Still Taking Casualties
"Still Taking Casualties" Puts a Face on Veteran Suicides.
Combat Vet Mark CombsCombat veteran Mark Combs puts a face on veteran suicide statistics by interviewing West Virginia vets who have attempted to kill themselves. He talks about their deployments, their experiences attempting to reintegrate, their attempts to get help, and what could be done to make things better for veterans.

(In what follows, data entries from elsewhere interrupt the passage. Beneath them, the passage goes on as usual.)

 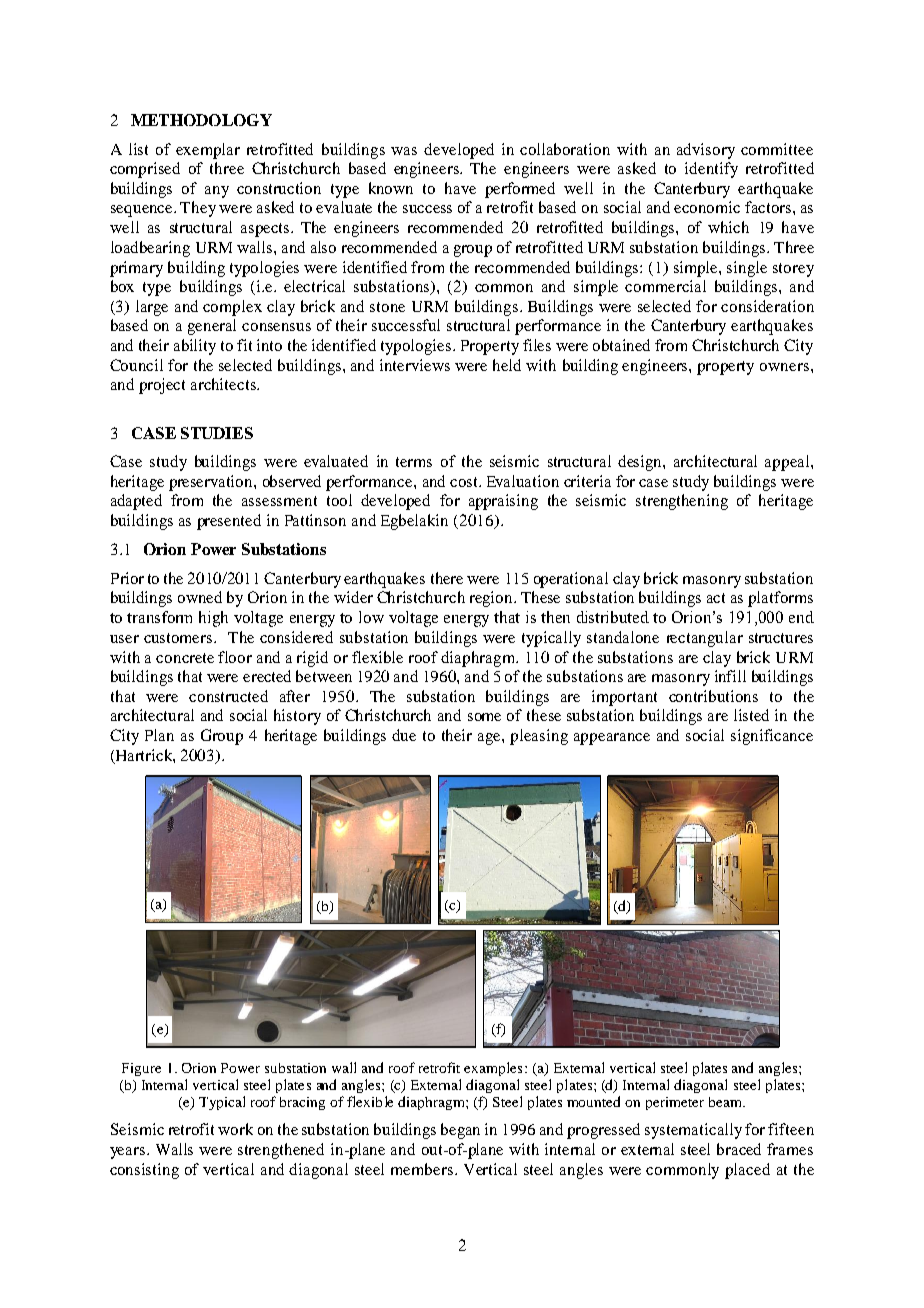 What do you see at coordinates (404, 735) in the screenshot?
I see `due` at bounding box center [404, 735].
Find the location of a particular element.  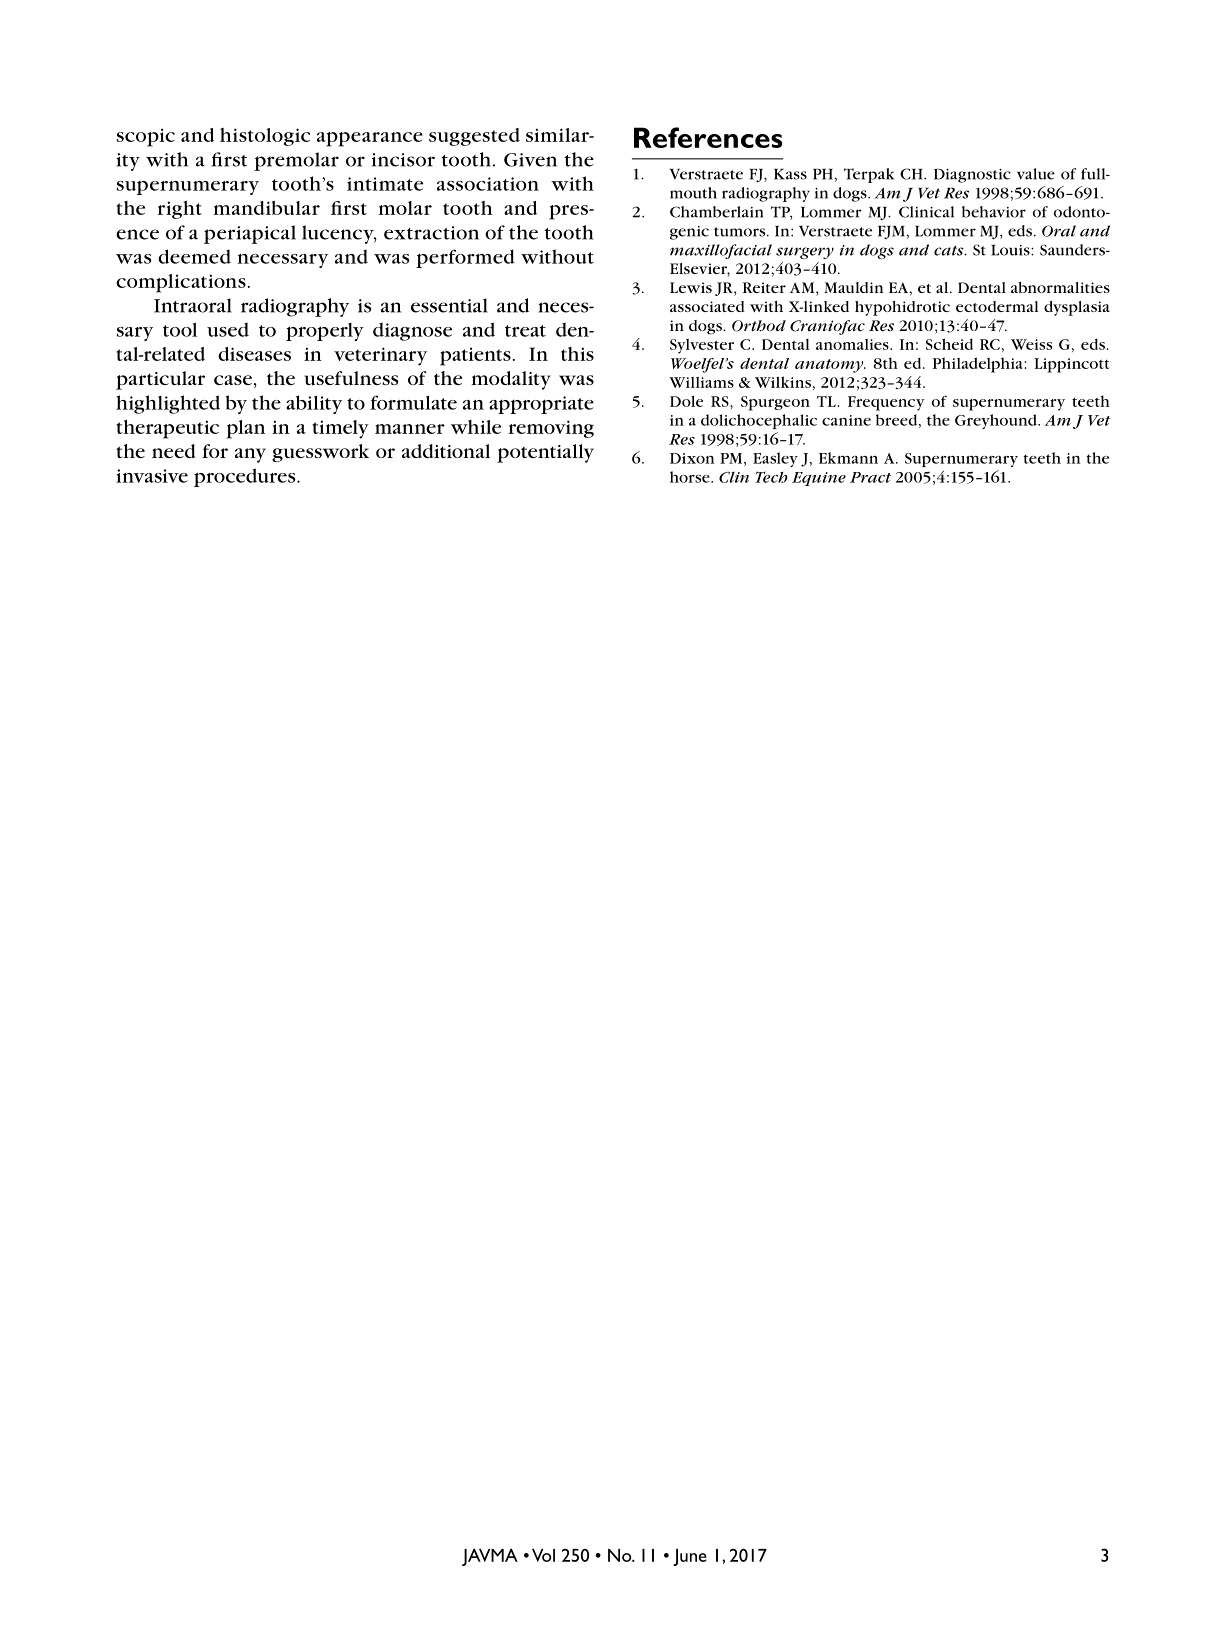

horse is located at coordinates (691, 477).
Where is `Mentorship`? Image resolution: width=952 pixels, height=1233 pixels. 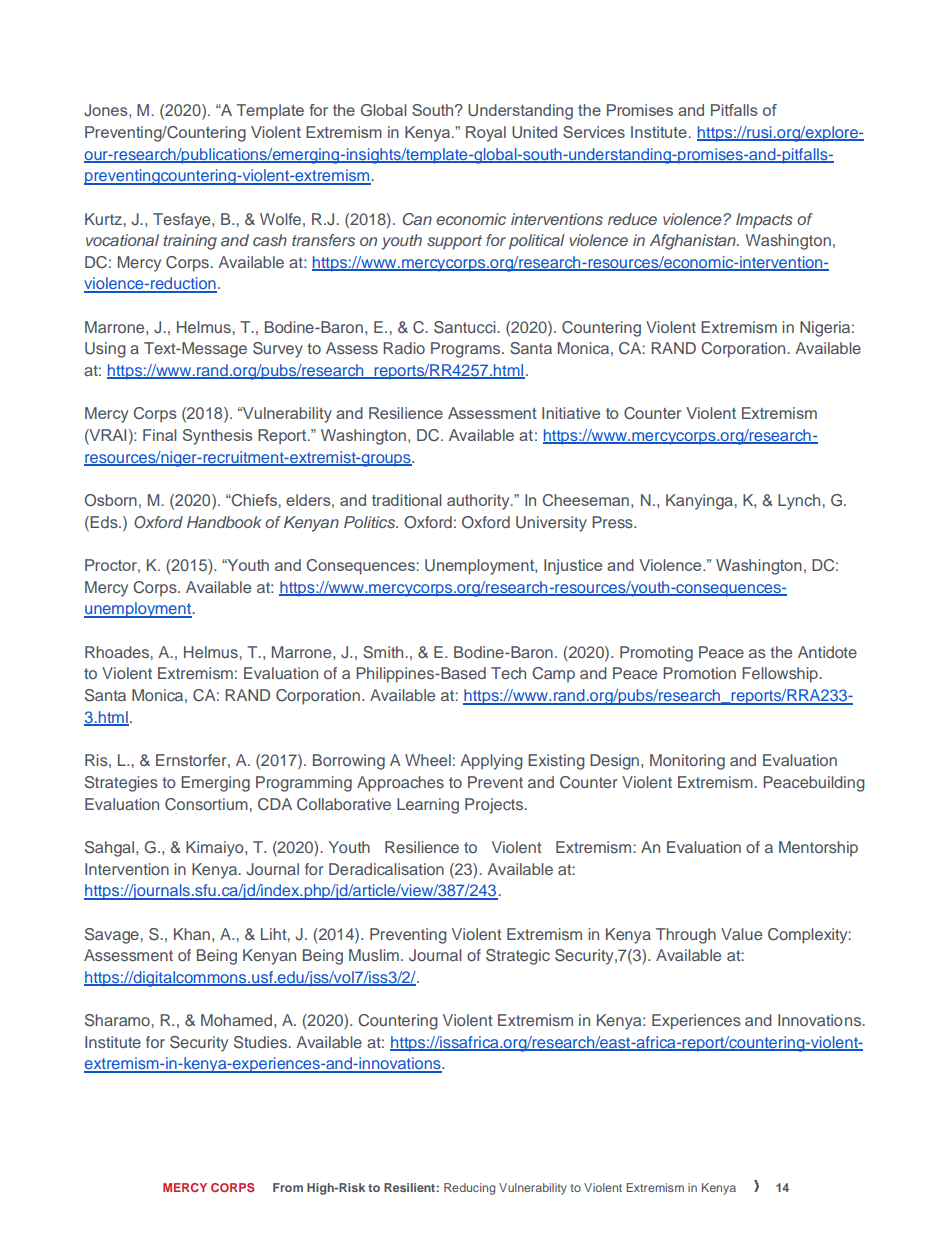 Mentorship is located at coordinates (818, 849).
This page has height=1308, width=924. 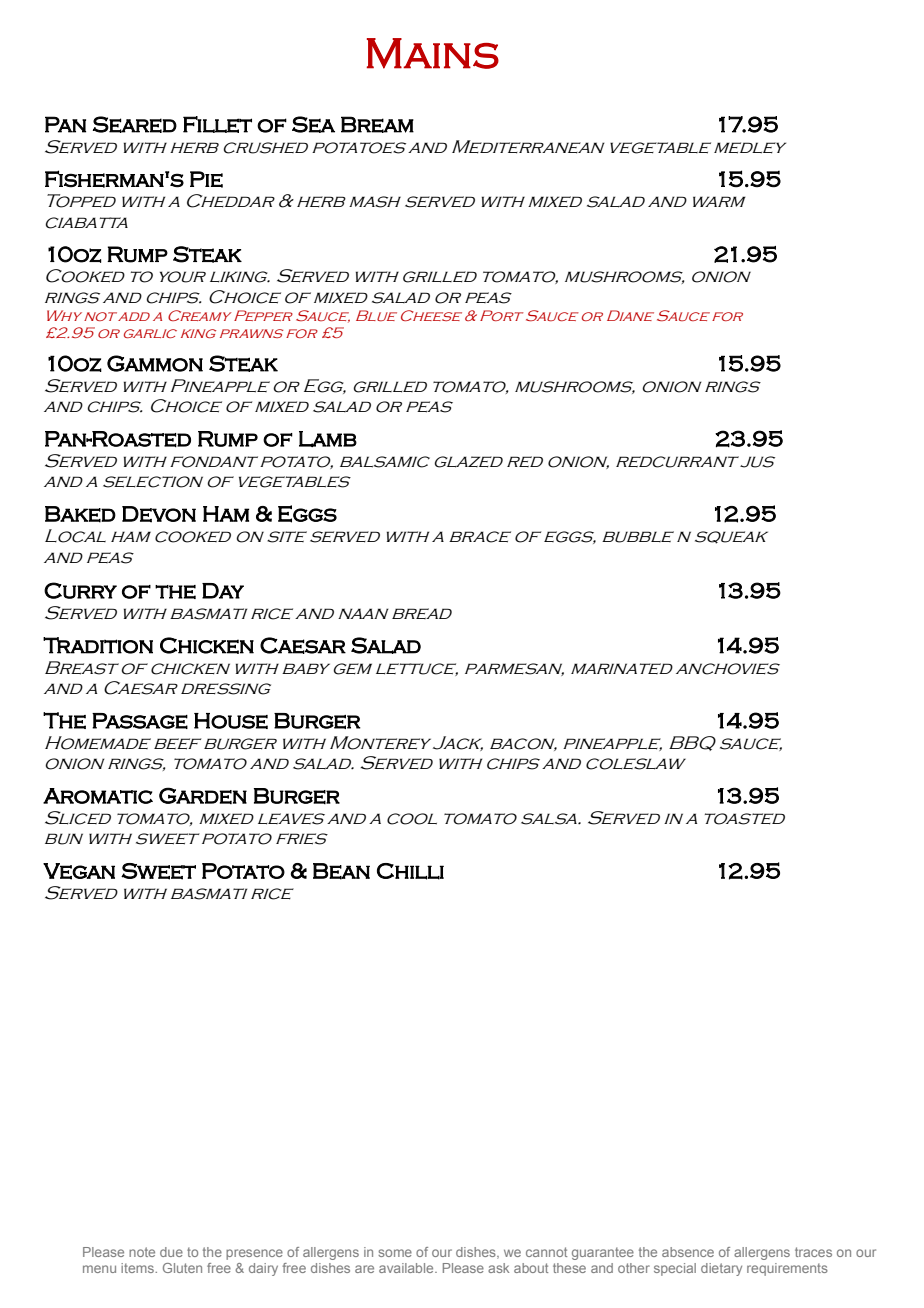 What do you see at coordinates (328, 439) in the page?
I see `Lamb` at bounding box center [328, 439].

Twenty-two vets a day die from suicide. That number is an estimate based on only half the states reporting suicide statistics to the Veterans' Administration from 1999 to 2010. The Washington Post conducted an extensive, nationwide poll of Iraq and Afghanistan veterans in the spring of 2014. Half of the vets who served said they know a fellow service member who has attempted or committed suicide. The New York Times ran articles on veteran suicide in September and December of 2015. They found that the suicide rate is actually increasing, and the Department of Defense and Veterans Affairs were at a loss to explain why.
But statistics are only a number, and Combs thought what was needed was a show where vets talk about suicide, not another study. Combs wanted to put a face on these statistics. He asked his West Virginia vet friends who had tried to kill themselves if they would be willing to talk about it for TV cameras. They said yes. "Still Taking Casualities" became that show.